OTOH in Australia where there are no inheritance taxes you don't see this happening. Recently the wealthiest Australian resident, Kerry Packer, died. His son was already an executive in the family and public firms. He is now CEO and the shares primarily passed to him, so he is now the wealthiest Australian. Murdoch seems to have struggled with this. Though he is a US citizen now and even transferred the News Corp listing to NY. Will be interesting to see what the eventual outcome is there. Currently the inheritance will be divided among his various children. The News share structure is complex like Berkshires with voting and non-voting shares.



To: elmatador who wrote (7442)7/2/2006 3:41:53 PM
From: Seeker of Truth  Read Replies (1) | Respond to of 218151
 
Dear Elmatador,
For a change I disagree with you on all the points in your post.

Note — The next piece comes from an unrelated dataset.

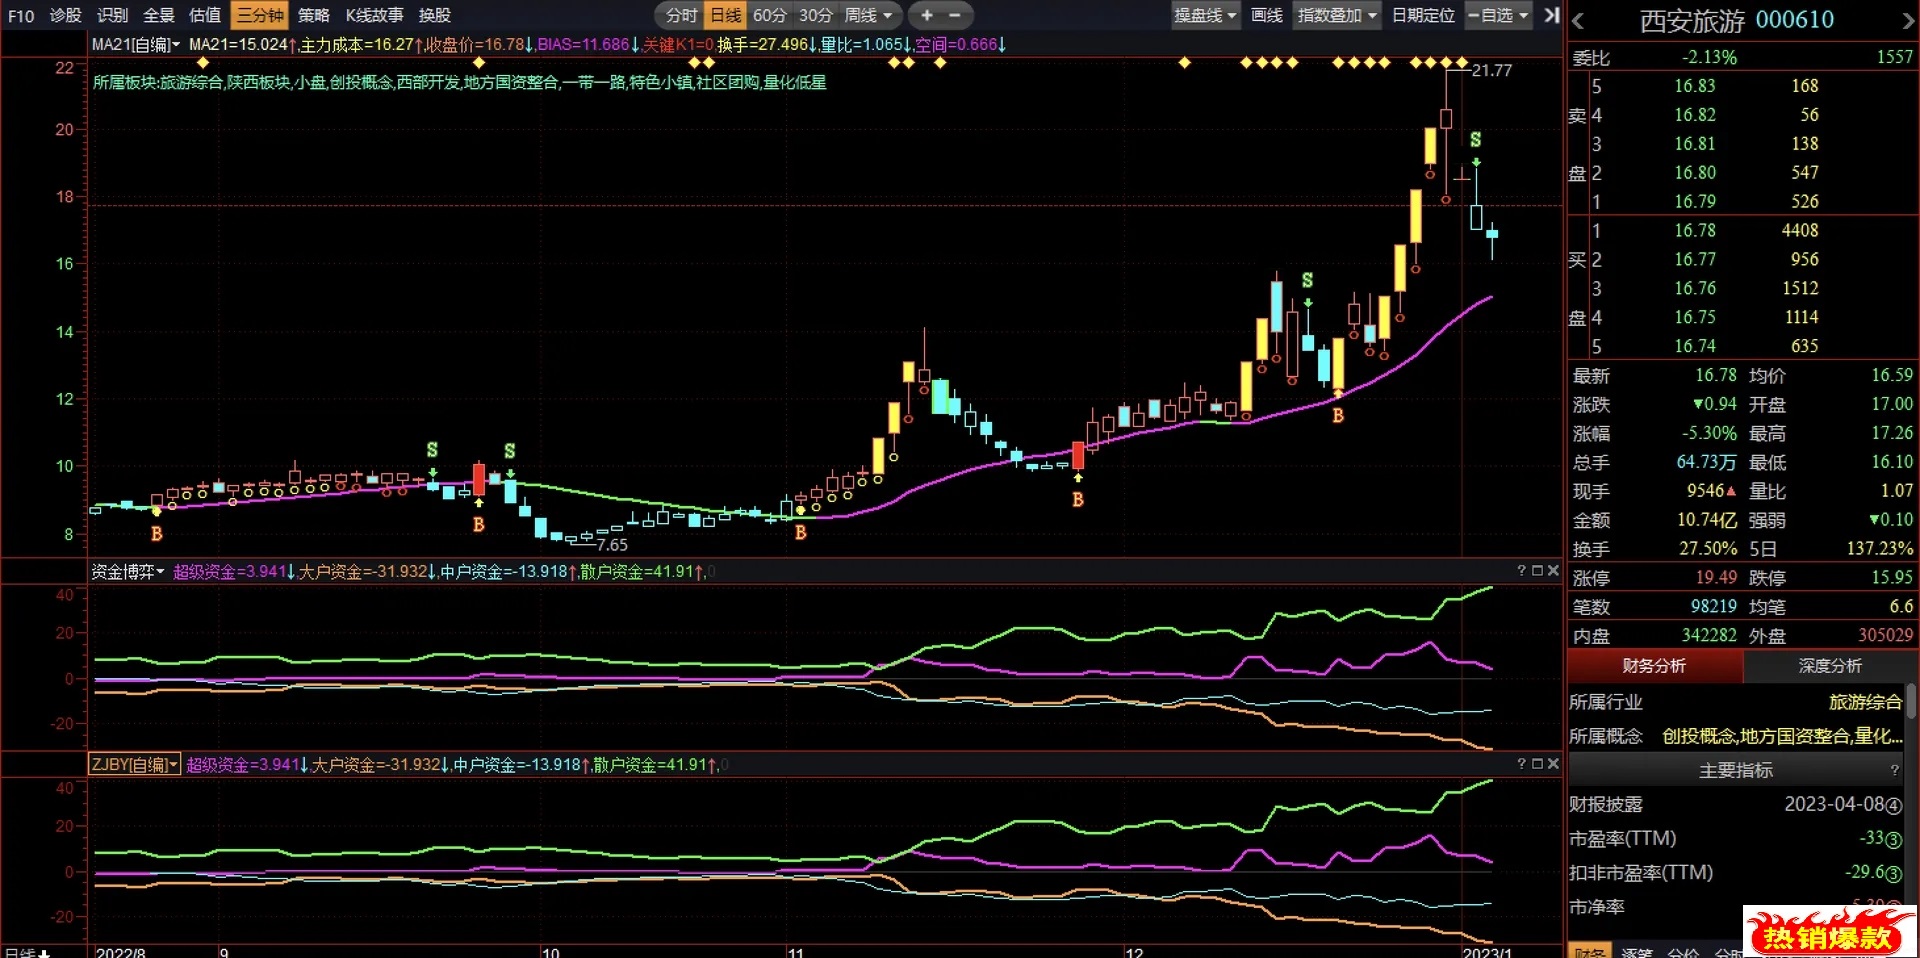Maximize the 资金博弈 indicator panel
The image size is (1920, 958).
(1537, 571)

1. There is no way one can increase wealth by giving away money to charity. In most countries if you give away money that way you get only a part back, usually a small part.
2. People don't get rich by giving money away. That's perfectly true but what if people some times want to achieve other ends?

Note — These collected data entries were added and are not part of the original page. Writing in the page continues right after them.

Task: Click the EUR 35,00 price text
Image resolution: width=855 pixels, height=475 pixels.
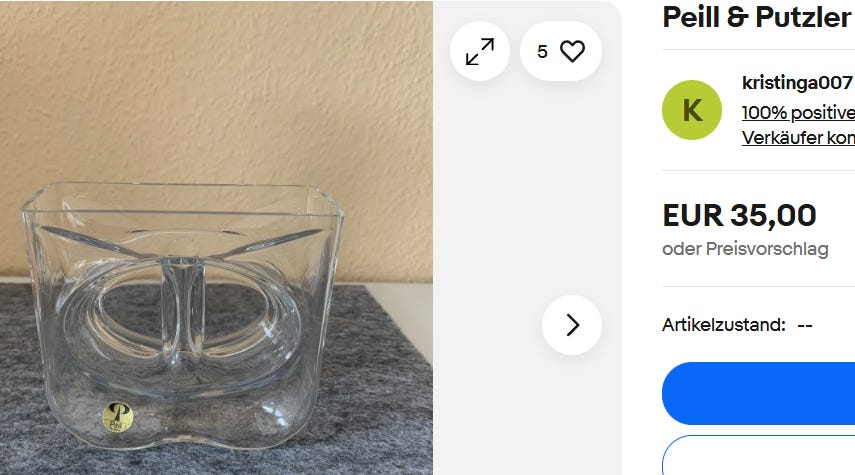Action: tap(739, 215)
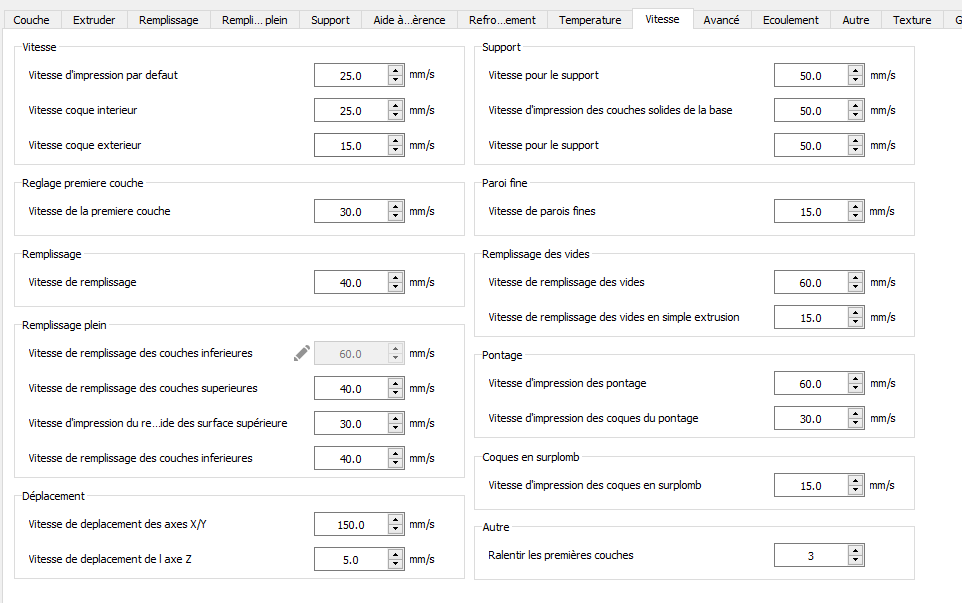Image resolution: width=962 pixels, height=603 pixels.
Task: Switch to the Ecoulement tab
Action: click(790, 20)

Particularly if they are rich. I certainly regard capitalists AS A GROUP, as a bunch of swine, often very cruel. On the other hand Gates and Buffett are exceptions. They want to use a substantial part of their money to improve the world, a lasting contribution to mankind, sure to persist after their own death. If you and I were that rich, wouldn't we feel that way? Stroll through some of the great art museums of the world such as the Louvre or the Metropolitan Museum in New York. Deathless masterpieces donated to the museums after the owner dies. She/he wants to enjoy it for a while, then realizing that it is something greater than themselves, has her will pass it on to all of posterity rather than to her immediate people who are well provided for. Carnegie's name lives on in the thousands of libraries in North America that he financed. Also in the museum ditto. Stanford University, a great one if there ever was a great university, would not exist if Stanford had not been one of the superrich.
3. The needs of people in the poorest countries are the most evident needs in the world. Is it reprehensible not to leave money for charitable activities INSIDE the richest country in the world? At least it was the richest until this bestial savage became president.
Each generation of capitalists has a few noble people among the rest who are other than noble. I was privileged to be a close friend of George Cadbury. He was one of the six grandsons of the original Cadbury. You, a world traveler, have probably come
across this global brand name for chocolate candy. The original Cadbury was a Quaker. His treatment of his employees at his Birmingham factory was a model of the future for all the world.
I know for a fact that George, his grandson, gave away most of
his money before he died to the International Planned Parenthood Federation. He was chairman of this organization for many years. The function of the latter was to educate poor populations in the value and methods of contraception and to give them free contraceptives. This is one great way to address overpopulation tragedies. He and his wife in the end had to be careful of expenditures!! They had given so much away. The deaths of him and later of his wife was a terrible loss to me and my family.
Beware of caricatures.



To: elmatador who wrote (7442)7/2/2006 8:26:16 PM
From: bruiser98  Read Replies (1) | Respond to of 218151
 
"This is the way in which the superrich wage class warfare against the merely affluent. "

Hilarious coming from the Heritage Foundation, which includes Richard Scaife and the Coors family.